- Your assignment: Go to the line holding "This screenshot has width=868, height=502." in the data below. Return it and each line after it through the last, exactly, and skip the pictures.

- Data section:
※ ※ ※

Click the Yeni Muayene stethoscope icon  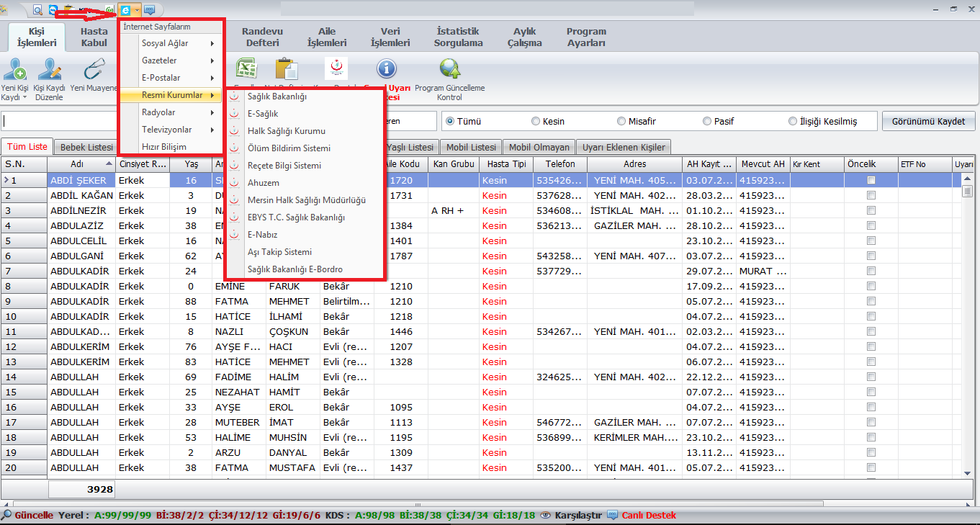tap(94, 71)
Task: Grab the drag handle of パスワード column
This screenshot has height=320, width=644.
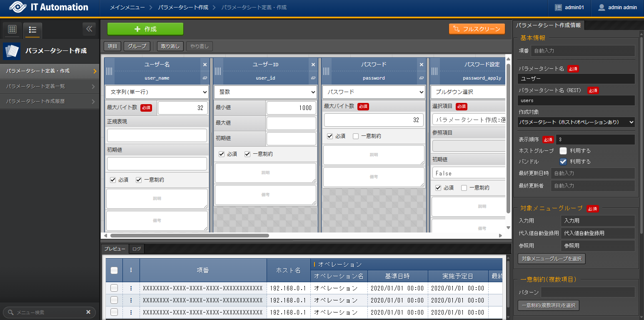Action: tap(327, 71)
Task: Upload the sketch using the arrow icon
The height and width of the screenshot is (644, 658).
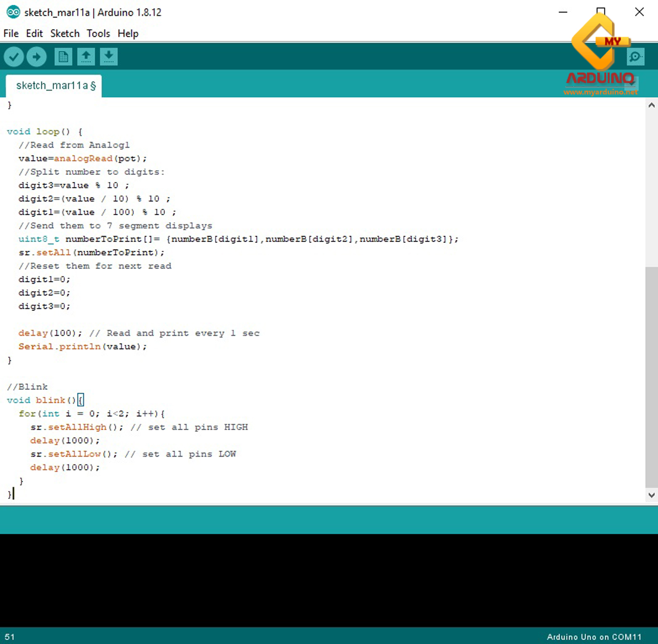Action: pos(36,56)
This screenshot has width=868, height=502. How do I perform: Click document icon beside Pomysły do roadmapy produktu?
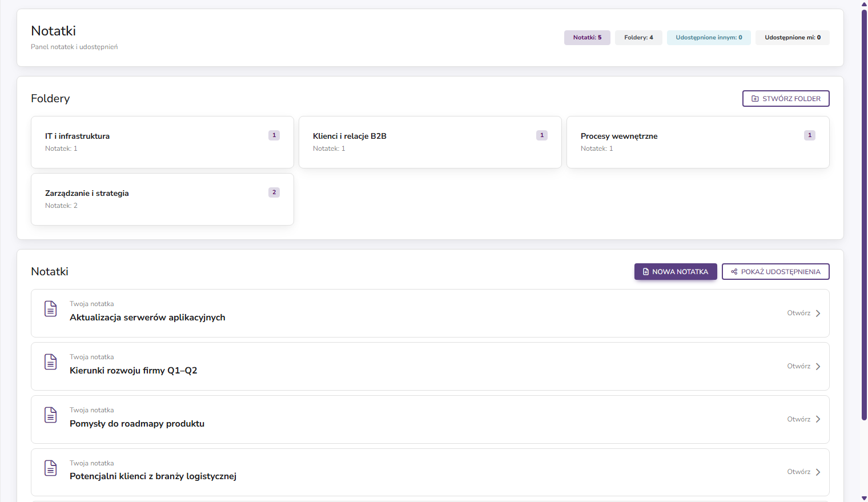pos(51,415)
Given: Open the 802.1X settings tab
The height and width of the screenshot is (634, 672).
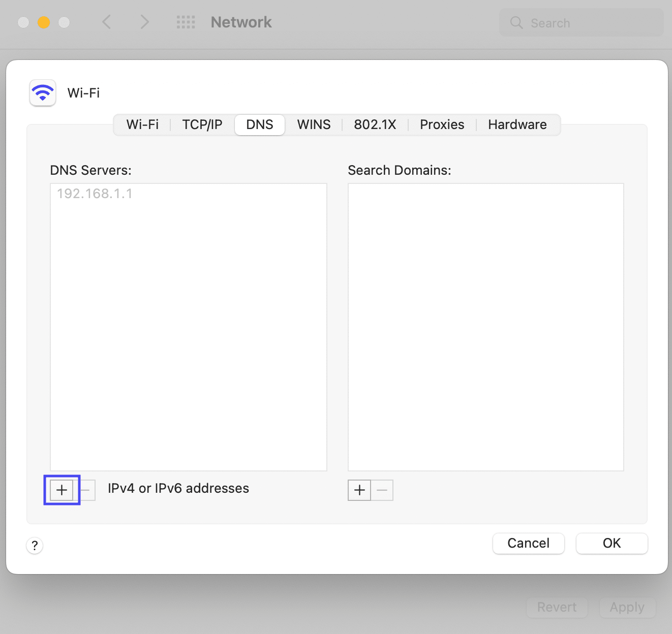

※ ※ ※

- Answer section:
This screenshot has width=868, height=502. How do I perform: Click document icon beside Pomysły do roadmapy produktu?
pos(51,415)
Given: Open the 802.1X settings tab
The height and width of the screenshot is (634, 672).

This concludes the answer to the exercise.